HobbyKing
- Company type: Private
- Industry: Model aircraft, naval Models
- Founded: April 1, 2001
- Founder: Karen Wu and Anthony Hand
- Headquarters: Kwun Tong, Hong Kong
- Products: Bixler 1.1, KK 2.0, Turnigy Nano-Tech, Moteurs SK3
- Website: hobbyking.com

= HobbyKing =

Hong Kong sales site

HobbyKing is a Hong Kong–based sales site that mainly distributes products dedicated to model airplanes and remote controlled (RC) models.

==History==
The company was founded in 2001 in Hong Kong by Karen Wu and Anthony Hand. The company targets the market with low-cost equipment for the models it sells.

HobbyKing, today, contributes to activities of the major players in the world of modeling part from young beginners.

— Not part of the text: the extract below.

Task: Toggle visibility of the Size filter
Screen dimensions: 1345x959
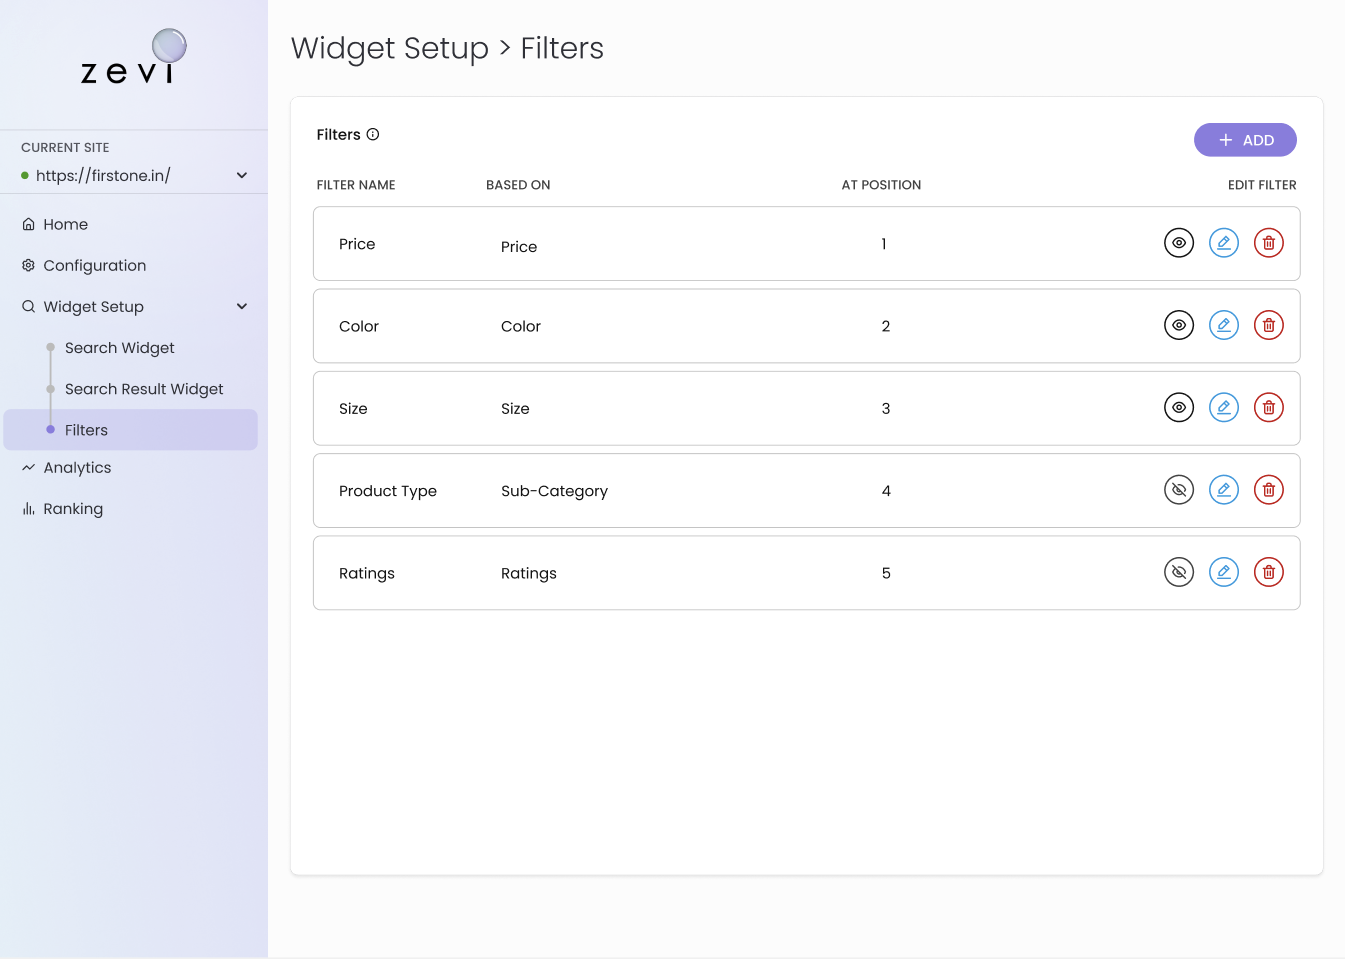Action: (1179, 408)
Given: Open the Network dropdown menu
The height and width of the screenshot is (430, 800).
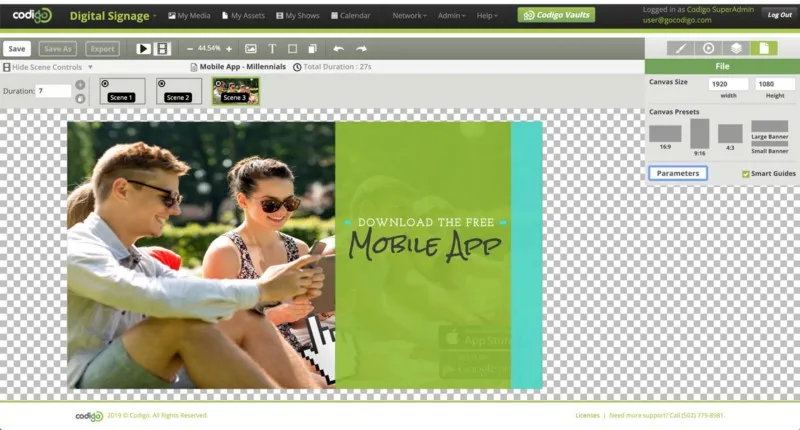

The company opened gradually to local markets through the opening of regional warehouses, today it consists of seven warehouses in Hong Kong, Australia, United States, Netherlands, United Kingdom and China.

On June 5, 2018, the Federal Communications Commission proposed a $2.8 million fine for marketing devices that utilized unauthorized radio spectrum.

In January 2019, the HobbyKing Board of Directors named Toby Osmond as CEO. On July 23, 2020, The FCC issued a forfeiture order to HobbyKing legally requiring them to pay the $2.8 million fine.

As of 2024, there are four warehouses still open; the ones in Europe, Hong Kong, the United Kingdom, and United States. On September 15, 2023, the UK warehouse was announced its reopening, joining the European warehouse that had reopened a month prior.